Dataset entries
########################################

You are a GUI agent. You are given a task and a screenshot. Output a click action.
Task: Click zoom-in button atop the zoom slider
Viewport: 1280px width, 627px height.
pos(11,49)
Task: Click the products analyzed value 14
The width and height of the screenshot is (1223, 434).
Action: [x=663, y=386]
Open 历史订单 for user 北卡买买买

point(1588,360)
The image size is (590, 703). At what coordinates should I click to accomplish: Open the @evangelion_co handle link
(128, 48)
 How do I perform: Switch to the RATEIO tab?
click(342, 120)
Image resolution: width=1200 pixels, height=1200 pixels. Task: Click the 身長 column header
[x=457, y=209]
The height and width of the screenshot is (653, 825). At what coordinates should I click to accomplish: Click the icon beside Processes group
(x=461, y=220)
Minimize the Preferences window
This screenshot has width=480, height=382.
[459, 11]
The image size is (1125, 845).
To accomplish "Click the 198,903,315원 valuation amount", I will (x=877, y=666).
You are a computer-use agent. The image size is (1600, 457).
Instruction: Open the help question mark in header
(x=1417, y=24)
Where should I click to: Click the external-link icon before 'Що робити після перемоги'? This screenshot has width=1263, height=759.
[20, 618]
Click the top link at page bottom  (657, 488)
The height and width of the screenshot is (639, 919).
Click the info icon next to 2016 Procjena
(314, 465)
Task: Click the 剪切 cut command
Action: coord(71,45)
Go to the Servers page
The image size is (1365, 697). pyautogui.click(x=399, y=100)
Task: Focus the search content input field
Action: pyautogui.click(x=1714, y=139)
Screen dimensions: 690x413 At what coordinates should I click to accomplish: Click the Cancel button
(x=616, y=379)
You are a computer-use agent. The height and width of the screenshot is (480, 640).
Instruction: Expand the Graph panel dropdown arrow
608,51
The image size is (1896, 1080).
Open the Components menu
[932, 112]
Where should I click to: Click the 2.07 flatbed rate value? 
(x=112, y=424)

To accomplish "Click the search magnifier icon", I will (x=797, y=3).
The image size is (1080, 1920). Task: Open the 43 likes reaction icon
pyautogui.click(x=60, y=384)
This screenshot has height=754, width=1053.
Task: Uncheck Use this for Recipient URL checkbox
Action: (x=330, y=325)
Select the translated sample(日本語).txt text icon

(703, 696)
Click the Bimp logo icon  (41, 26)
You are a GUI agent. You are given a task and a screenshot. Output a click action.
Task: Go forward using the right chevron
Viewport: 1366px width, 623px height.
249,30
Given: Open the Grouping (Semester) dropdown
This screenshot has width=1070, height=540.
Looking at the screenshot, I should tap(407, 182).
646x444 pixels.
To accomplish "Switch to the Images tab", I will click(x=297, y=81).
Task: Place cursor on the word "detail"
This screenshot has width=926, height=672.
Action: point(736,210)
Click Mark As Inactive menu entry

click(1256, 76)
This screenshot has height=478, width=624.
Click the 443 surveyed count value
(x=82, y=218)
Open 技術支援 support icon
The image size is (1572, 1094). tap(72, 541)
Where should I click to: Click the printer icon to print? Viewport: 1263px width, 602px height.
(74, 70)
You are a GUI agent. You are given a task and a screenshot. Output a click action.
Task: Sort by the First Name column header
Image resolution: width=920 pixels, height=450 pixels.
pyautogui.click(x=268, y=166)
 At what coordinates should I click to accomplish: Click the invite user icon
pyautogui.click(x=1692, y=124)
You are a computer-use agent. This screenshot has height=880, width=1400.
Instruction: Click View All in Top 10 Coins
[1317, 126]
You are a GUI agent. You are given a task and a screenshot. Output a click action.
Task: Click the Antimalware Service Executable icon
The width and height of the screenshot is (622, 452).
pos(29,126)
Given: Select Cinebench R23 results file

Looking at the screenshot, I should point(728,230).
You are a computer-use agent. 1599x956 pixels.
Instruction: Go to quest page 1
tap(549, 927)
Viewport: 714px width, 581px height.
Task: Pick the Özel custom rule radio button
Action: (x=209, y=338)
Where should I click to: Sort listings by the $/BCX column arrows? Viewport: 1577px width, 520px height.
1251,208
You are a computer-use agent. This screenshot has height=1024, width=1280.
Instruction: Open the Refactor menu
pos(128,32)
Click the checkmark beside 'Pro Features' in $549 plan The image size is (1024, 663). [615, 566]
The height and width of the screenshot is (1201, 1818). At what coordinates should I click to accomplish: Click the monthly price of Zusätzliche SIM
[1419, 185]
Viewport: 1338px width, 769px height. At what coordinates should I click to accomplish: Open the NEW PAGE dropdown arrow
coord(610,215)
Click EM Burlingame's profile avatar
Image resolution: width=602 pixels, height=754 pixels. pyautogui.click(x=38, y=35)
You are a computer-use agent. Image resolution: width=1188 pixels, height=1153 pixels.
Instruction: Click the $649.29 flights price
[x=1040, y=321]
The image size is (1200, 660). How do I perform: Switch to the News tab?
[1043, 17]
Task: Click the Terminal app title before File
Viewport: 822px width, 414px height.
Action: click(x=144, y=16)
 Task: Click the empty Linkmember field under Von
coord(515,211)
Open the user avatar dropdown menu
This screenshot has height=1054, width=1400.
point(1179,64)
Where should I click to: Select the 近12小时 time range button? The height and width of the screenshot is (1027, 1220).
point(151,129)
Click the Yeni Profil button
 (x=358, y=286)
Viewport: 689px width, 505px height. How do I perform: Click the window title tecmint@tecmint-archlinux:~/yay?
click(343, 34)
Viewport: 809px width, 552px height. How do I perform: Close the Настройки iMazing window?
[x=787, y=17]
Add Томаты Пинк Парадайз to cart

########################################

**What you need to do:**
Each of the entries must be set down again exactly.

**The completed task:**
You are a GUI agent. You are given a task and a screenshot. Output a click action.
Task: Click zoom-in button atop the zoom slider
Viewport: 1280px width, 627px height.
pos(11,49)
Task: Click the products analyzed value 14
The width and height of the screenshot is (1223, 434).
Action: [x=663, y=386]
Open 历史订单 for user 北卡买买买

point(1588,360)
The image size is (590, 703). At what coordinates should I click to accomplish: Open the @evangelion_co handle link
(128, 48)
 How do I perform: Switch to the RATEIO tab?
click(342, 120)
Image resolution: width=1200 pixels, height=1200 pixels. Task: Click the 身長 column header
[x=457, y=209]
The height and width of the screenshot is (653, 825). At what coordinates should I click to accomplish: Click the icon beside Processes group
(x=461, y=220)
Minimize the Preferences window
This screenshot has width=480, height=382.
[459, 11]
The image size is (1125, 845).
To accomplish "Click the 198,903,315원 valuation amount", I will (x=877, y=666).
You are a computer-use agent. The image size is (1600, 457).
Instruction: Open the help question mark in header
(x=1417, y=24)
Where should I click to: Click the external-link icon before 'Що робити після перемоги'? This screenshot has width=1263, height=759.
[20, 618]
Click the top link at page bottom  (657, 488)
The height and width of the screenshot is (639, 919).
Click the info icon next to 2016 Procjena
(314, 465)
Task: Click the 剪切 cut command
Action: coord(71,45)
Go to the Servers page
The image size is (1365, 697). pyautogui.click(x=399, y=100)
Task: Focus the search content input field
Action: pyautogui.click(x=1714, y=139)
Screen dimensions: 690x413 At what coordinates should I click to accomplish: Click the Cancel button
(x=616, y=379)
You are a computer-use agent. The height and width of the screenshot is (480, 640).
Instruction: Expand the Graph panel dropdown arrow
608,51
The image size is (1896, 1080).
Open the Components menu
[932, 112]
Where should I click to: Click the 2.07 flatbed rate value? 
(x=112, y=424)

To accomplish "Click the search magnifier icon", I will (x=797, y=3).
The image size is (1080, 1920). Task: Open the 43 likes reaction icon
pyautogui.click(x=60, y=384)
This screenshot has height=754, width=1053.
Task: Uncheck Use this for Recipient URL checkbox
Action: (x=330, y=325)
Select the translated sample(日本語).txt text icon

(703, 696)
Click the Bimp logo icon  (41, 26)
You are a GUI agent. You are given a task and a screenshot. Output a click action.
Task: Go forward using the right chevron
Viewport: 1366px width, 623px height.
249,30
Given: Open the Grouping (Semester) dropdown
This screenshot has width=1070, height=540.
Looking at the screenshot, I should tap(407, 182).
646x444 pixels.
To accomplish "Switch to the Images tab", I will click(x=297, y=81).
Task: Place cursor on the word "detail"
This screenshot has width=926, height=672.
Action: point(736,210)
Click Mark As Inactive menu entry

click(1256, 76)
This screenshot has height=478, width=624.
Click the 443 surveyed count value
(x=82, y=218)
Open 技術支援 support icon
The image size is (1572, 1094). tap(72, 541)
Where should I click to: Click the printer icon to print? Viewport: 1263px width, 602px height.
(74, 70)
You are a GUI agent. You are given a task and a screenshot. Output a click action.
Task: Sort by the First Name column header
Image resolution: width=920 pixels, height=450 pixels.
pyautogui.click(x=268, y=166)
 At what coordinates should I click to accomplish: Click the invite user icon
pyautogui.click(x=1692, y=124)
You are a computer-use agent. This screenshot has height=880, width=1400.
Instruction: Click View All in Top 10 Coins
[1317, 126]
You are a GUI agent. You are given a task and a screenshot. Output a click action.
Task: Click the Antimalware Service Executable icon
The width and height of the screenshot is (622, 452).
pos(29,126)
Given: Select Cinebench R23 results file

Looking at the screenshot, I should point(728,230).
You are a computer-use agent. 1599x956 pixels.
Instruction: Go to quest page 1
tap(549, 927)
Viewport: 714px width, 581px height.
Task: Pick the Özel custom rule radio button
Action: (x=209, y=338)
Where should I click to: Sort listings by the $/BCX column arrows? Viewport: 1577px width, 520px height.
1251,208
You are a computer-use agent. This screenshot has height=1024, width=1280.
Instruction: Open the Refactor menu
pos(128,32)
Click the checkmark beside 'Pro Features' in $549 plan The image size is (1024, 663). [615, 566]
The height and width of the screenshot is (1201, 1818). At what coordinates should I click to accomplish: Click the monthly price of Zusätzliche SIM
[1419, 185]
Viewport: 1338px width, 769px height. At what coordinates should I click to accomplish: Open the NEW PAGE dropdown arrow
coord(610,215)
Click EM Burlingame's profile avatar
Image resolution: width=602 pixels, height=754 pixels. pyautogui.click(x=38, y=35)
You are a computer-use agent. Image resolution: width=1188 pixels, height=1153 pixels.
Instruction: Click the $649.29 flights price
[x=1040, y=321]
The image size is (1200, 660). How do I perform: Switch to the News tab?
[1043, 17]
Task: Click the Terminal app title before File
Viewport: 822px width, 414px height.
Action: click(x=144, y=16)
 Task: Click the empty Linkmember field under Von
coord(515,211)
Open the user avatar dropdown menu
This screenshot has height=1054, width=1400.
point(1179,64)
Where should I click to: Select the 近12小时 time range button? The height and width of the screenshot is (1027, 1220).
point(151,129)
Click the Yeni Profil button
 (x=358, y=286)
Viewport: 689px width, 505px height. How do I perform: Click the window title tecmint@tecmint-archlinux:~/yay?
click(343, 34)
Viewport: 809px width, 552px height. How do I perform: Close the Настройки iMazing window?
[x=787, y=17]
Add Томаты Пинк Парадайз to cart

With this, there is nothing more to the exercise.